This study presents the conceptualization and development of a mobile robotic system for early detection. A hybrid-cascade machine learning model was designed and developed for use in the early fire detection system. A series of state-of-the-art (SotA) machine learning models were evaluated in isolation, using data from both night vision and RGB cameras. The models were then employed to build the hybrid-cascade structure to detect fires, considering environmental factors such as day and night. This architecture comprises four models, each contributing uniquely: YOLOv10 enables fast and coarse localization; Mask R-CNN delivers precise, pixel-level segmentation; ConvLSTM-FireNet captures temporal dynamics such as flame flicker; and DenseNet enhances classification robustness under diverse lighting.

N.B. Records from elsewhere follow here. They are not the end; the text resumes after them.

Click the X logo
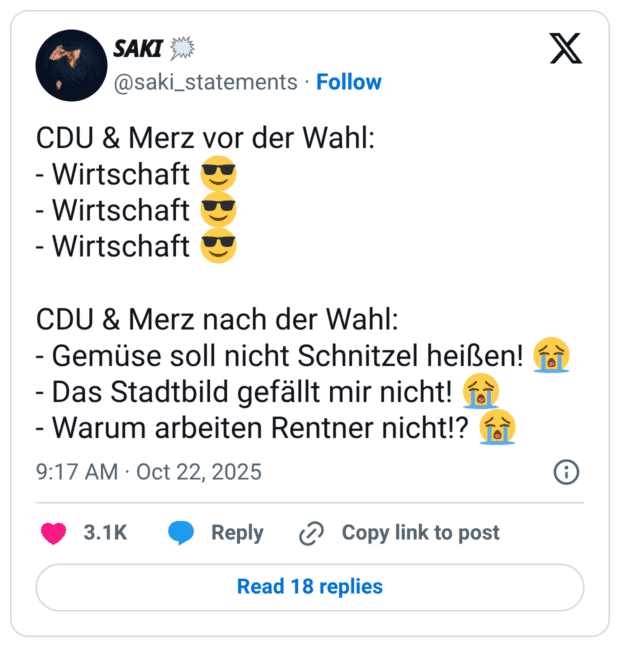Screen dimensions: 620x647 point(565,47)
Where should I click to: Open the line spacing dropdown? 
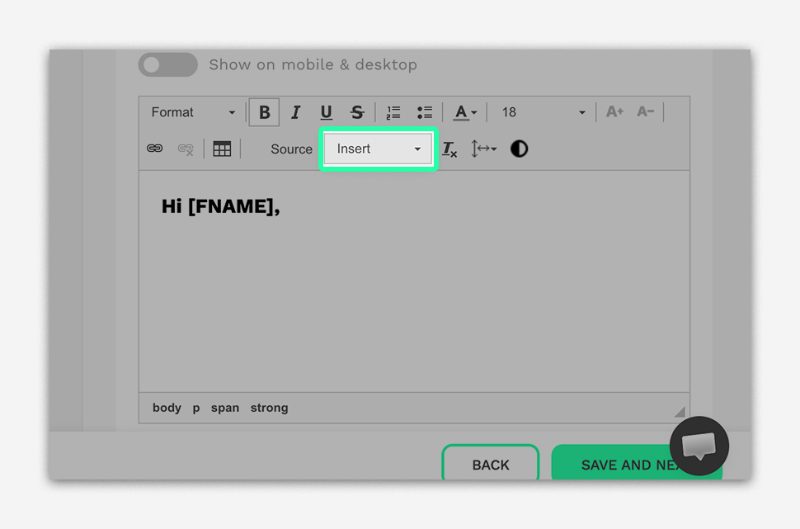pos(484,149)
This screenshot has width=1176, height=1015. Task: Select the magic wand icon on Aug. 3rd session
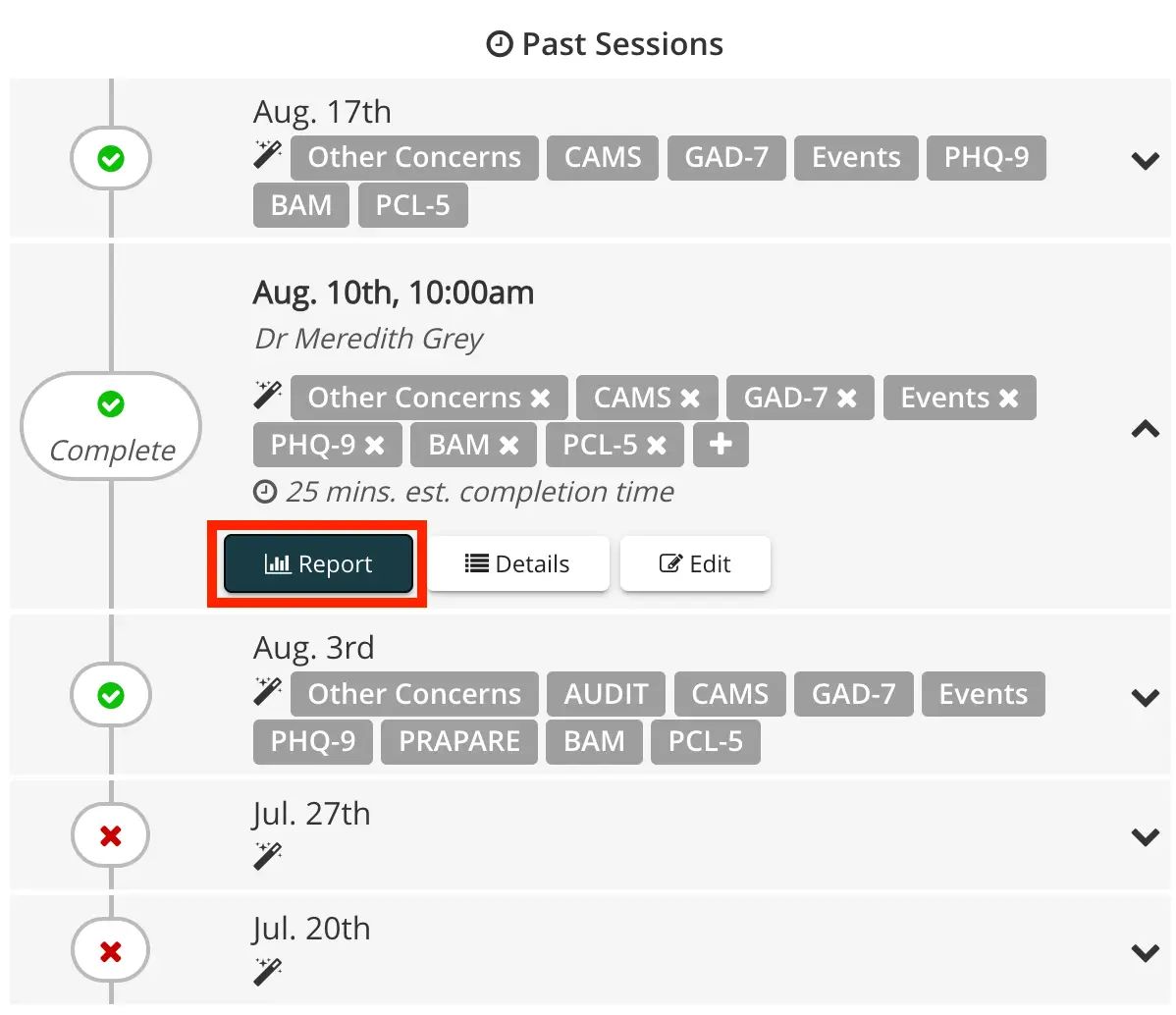266,690
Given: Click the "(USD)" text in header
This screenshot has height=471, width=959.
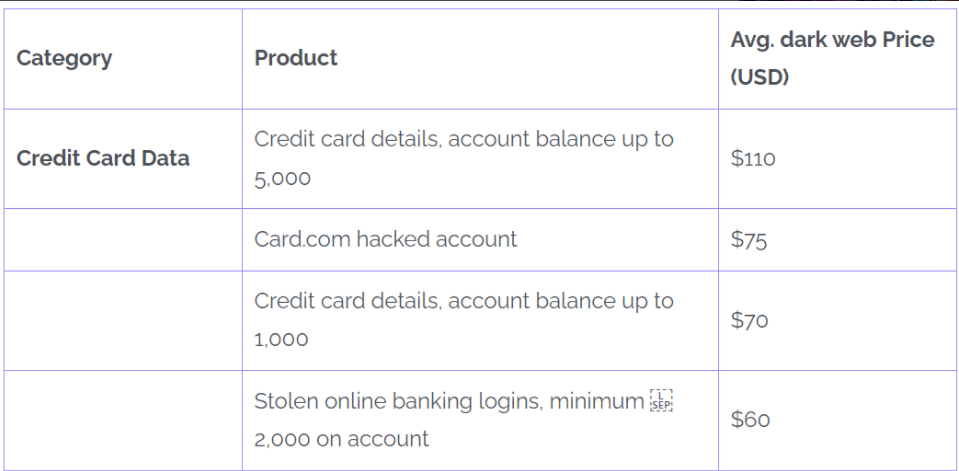Looking at the screenshot, I should [760, 78].
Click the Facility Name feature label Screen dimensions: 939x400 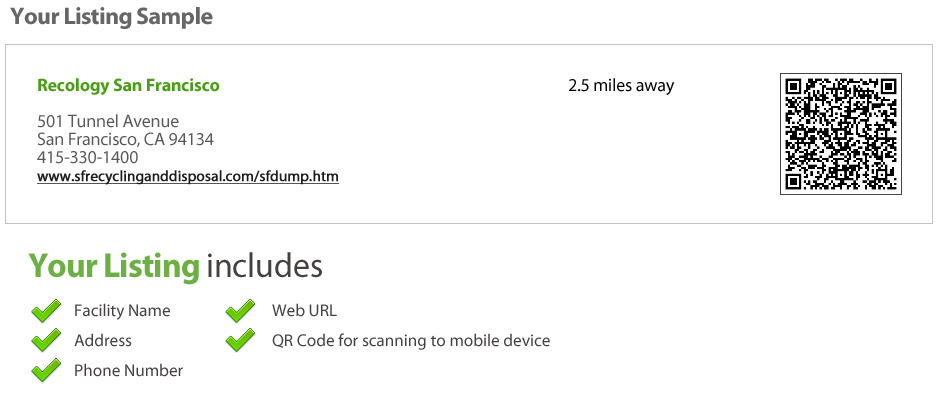(x=122, y=311)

Together, these models enhance system accuracy through complementary strengths rather than relying on a single high-performing model. The hybrid cascade achieved the highest offline accuracy among all configurations, with an F1 score of 96.7% and an IoU of 82.4% on the annotated fire/non-fire image set. Deployed on the mobile robot, the system maintained real-time performance (approximately 18 fps) and consistently ensured a safe distance of 500 mm from fire sources under both daylight and night conditions. In conclusion, the hybrid-cascade architecture provides a practical, real-time solution for fire detection on low-power edge devices and a strong foundation for future research in integrated detection and suppression systems. Although augmentation techniques like MixUp, CutMix, and photometric jitter were employed to enhance generalization, future work will conduct ablation studies to assess their individual impact on model robustness. The remaining limitations include performance sensitivity in extreme conditions (e.g., heavy smoke or rain), false alarm risks, and computational constraints on embedded systems. The large parameter size of Mask R-CNN causes inference delays on the Raspberry Pi 4B. Future work will investigate lighter segmentation models (e.g., YOLACT, ResNet-based variants) and apply distillation or pruning to enhance real-time performance without compromising accuracy. Additionally, upcoming research will focus on enhancing robustness in challenging visual environments—such as dense smoke occlusion—integrating additional hazard sensors (e.g., gas, thermal), and adapting the system for broader safety-critical applications.

Funding

We gratefully acknowledge the financial support of this work by Aydin Adnan Menderes University, Scientific Research Projects; MF-24013.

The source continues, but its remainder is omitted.